Selected text: Begin

Recently, several friends have made it Facebook Official that they are expanding their families. Some are going from one child to two, others moving from “man to man” to “zone” defense. It seems a fair spate of them appearing, though, and might have something to do with the fact that many of my Facebook friends are former students and in an earlier stage in their parenting than I am. Seeing all the excitement and congratulations made me want to be in on the wave – for all of two seconds, at maximum. I’ve been there, done that; even though it was an exciting time, I wouldn’t want to live it again.
There is so much to learn when you have your first child. A new set of equipment, a whole new vocabulary. On the day we brought #1 home from the hospital, we didn’t get the car seat handle locked all the way and almost tipped her into a bush trying to maneuver baby and seat through the front door. My most vivid memory in the whirlwind time after #2 was born was explaining to the eldest that I had to go change the baby’s diaper and couldn’t play with her right then. I tried to logically point out that I was the baby’s mommy and had to take care of her, being naive enough to think that daughter #1 would identify with being taken care of and understand. Instead, I got a two year old clinging to my leg and sobbing, “But you’re MY mommy!!!” I crumpled that day, too, feeling the sadness roll off her in waves. When we knew we were having #3 it was early spring of kindergarten year for the oldest and she was just learning how to read. I passed her a note that carefully spelled out the message that she was going to be a big sister again. As she sounded it out, a light dawned in her eyes and a smile blossomed on her face. Not only was she reading and understanding the words, her wish for another sister or brother was coming true! As she showed her three year old sister the slip of paper and explained what it said, they began a heated discussion about whether it would be worthwhile to end up with a brother or not.

Selected text: End
Source data: Begin

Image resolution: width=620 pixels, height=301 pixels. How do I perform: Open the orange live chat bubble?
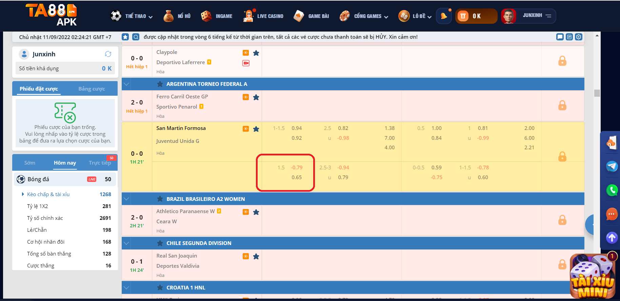click(x=612, y=214)
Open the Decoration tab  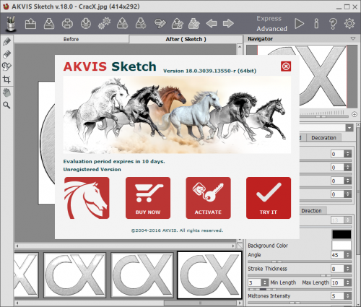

Source data: End

• _Exercise 1_:
In the piece about growing families, edit the passage starting with "Recently, several friends" and going on through "live it again.", swapping "Facebook" for "Instagram".
• _Exercise 2_:
Continue the piece about growing families from the point where it stops.

• _Response box 1_:
Recently, several friends have made it Instagram Official that they are expanding their families. Some are going from one child to two, others moving from “man to man” to “zone” defense. It seems a fair spate of them appearing, though, and might have something to do with the fact that many of my Instagram friends are former students and in an earlier stage in their parenting than I am. Seeing all the excitement and congratulations made me want to be in on the wave – for all of two seconds, at maximum. I’ve been there, done that; even though it was an exciting time, I wouldn’t want to live it again.

• _Response box 2_:
We’ve been on a winding, emotionally charged path, but I am happy with the direction it is taking. I can’t see the end of the trail yet, but I wouldn’t want to return to the beginning. There aren’t many signposts along the way, pointing out the best routes or perils that might be up ahead, but there are tour-guides; people who have been there before you, and can tell stories of their own trips through parenting.
I have high hopes for my friends. Imagine this said in my best tour-guide voice: “The best is yet to come.”